IMAX is exploring a sale and has approached entertainment companies as potential buyers, according to people familiar with the situation.
The sale process is in early stages and may not result in a deal, the people said.
IMAX’s search for a buyer comes as premium theatrical experiences are growing faster than the overall box office. Movies have grossed about $2.9 billion domestically this year, the highest total for the comparable period since before the pandemic, according to Box Office Mojo.
Premium screens including IMAX accounted for 16% of ticket sales in the U.S. and Canada through early April, compared with 13% during the same period in 2021, according to data firm EntTelligence.
IMAX, the best known of the premium cinema brands, accounted for 5.2% of domestic box office sales last year, compared with 3.2% in 2019, according to the company.
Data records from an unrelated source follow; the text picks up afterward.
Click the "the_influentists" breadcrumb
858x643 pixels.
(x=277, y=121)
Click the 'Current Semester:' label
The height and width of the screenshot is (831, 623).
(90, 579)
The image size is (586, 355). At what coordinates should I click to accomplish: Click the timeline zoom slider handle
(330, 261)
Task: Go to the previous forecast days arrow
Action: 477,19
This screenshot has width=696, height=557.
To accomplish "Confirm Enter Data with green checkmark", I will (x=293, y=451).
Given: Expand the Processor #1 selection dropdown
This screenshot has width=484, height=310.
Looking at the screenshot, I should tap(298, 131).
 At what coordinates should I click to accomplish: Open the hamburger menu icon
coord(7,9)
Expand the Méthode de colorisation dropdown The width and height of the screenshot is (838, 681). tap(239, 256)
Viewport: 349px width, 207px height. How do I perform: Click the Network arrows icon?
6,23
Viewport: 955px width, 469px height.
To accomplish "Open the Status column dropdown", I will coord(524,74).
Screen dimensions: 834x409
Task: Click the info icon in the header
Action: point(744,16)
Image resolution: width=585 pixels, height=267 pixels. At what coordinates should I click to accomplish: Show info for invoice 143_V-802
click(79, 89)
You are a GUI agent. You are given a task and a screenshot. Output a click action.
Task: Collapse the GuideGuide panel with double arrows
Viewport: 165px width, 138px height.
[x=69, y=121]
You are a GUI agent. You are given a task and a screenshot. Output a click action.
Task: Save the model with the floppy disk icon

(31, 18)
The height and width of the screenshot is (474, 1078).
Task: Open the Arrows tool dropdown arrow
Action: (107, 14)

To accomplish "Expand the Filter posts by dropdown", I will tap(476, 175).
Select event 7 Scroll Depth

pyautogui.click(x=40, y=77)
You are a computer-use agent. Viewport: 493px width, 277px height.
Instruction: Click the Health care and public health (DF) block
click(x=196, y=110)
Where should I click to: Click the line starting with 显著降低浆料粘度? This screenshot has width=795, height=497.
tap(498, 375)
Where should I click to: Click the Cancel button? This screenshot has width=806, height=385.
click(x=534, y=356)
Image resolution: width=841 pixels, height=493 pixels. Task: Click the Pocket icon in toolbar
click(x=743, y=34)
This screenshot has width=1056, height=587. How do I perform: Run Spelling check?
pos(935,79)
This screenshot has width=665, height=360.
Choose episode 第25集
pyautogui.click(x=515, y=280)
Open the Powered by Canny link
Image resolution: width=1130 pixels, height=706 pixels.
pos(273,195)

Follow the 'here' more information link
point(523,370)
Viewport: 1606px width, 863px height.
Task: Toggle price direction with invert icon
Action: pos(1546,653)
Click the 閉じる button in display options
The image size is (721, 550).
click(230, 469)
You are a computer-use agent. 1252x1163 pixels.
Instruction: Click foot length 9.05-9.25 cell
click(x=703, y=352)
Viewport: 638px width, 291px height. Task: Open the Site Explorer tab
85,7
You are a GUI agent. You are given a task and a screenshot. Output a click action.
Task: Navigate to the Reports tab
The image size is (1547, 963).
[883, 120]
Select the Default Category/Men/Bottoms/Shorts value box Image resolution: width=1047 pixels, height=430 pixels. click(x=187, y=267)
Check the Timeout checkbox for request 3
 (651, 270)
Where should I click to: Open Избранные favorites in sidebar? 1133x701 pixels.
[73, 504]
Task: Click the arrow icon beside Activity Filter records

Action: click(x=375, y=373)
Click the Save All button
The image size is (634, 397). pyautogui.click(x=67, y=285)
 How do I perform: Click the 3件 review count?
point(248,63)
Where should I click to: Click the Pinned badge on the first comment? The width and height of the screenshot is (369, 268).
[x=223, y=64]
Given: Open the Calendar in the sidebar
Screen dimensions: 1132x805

It has taken big shares of hits like “Avatar: Fire and Ash” and “Project Hail Mary” that were tailored for its screens and marketed as spectacles worth seeing in the best theaters.
At an investor meeting in December, IMAX Chief Executive Rich Gelfond said his firm will be “an incredibly valuable player, either as a wholly differentiated publicly traded company or as part of a larger company.” Gelfond recently returned to work part time after taking medical leave due to a serious bout of pneumonia.
IMAX stock has risen about 40% since last summer, though it is down 7% so far this year. Its market cap is about $1.85 billion, making it a relatively small acquisition for most potential buyers.
One big question would be whether a Hollywood company that bought IMAX would favor its own movies over those from competitors. Every studio releases movies on IMAX and fights with rivals to secure the premium screens when multiple films open simultaneously.
Netflix recently announced it will release a November movie starring Brad Pitt and directed by David Fincher exclusively on IMAX screens for two weeks before it starts streaming.
Next February it’s playing the big budget literary adaptation “Narnia: The Magician’s Nephew” in IMAX and other theaters seven weeks before it hits the streaming service—its first full-scale theatrical release.


Oh because that’s what you totally do in this situation is sell out to a larger, more vampiric company while you take the money and run.
Like legitimately this is always the end goal, and that’s what makes the economy a casino. So many people looking to cash out at the height of a company and after let others strip the copper out of the walls since they left with all the accumulated value. They don’t give a fuck about the future, they just want to get bought out at their peak and walk away more obscenely rich than they already were.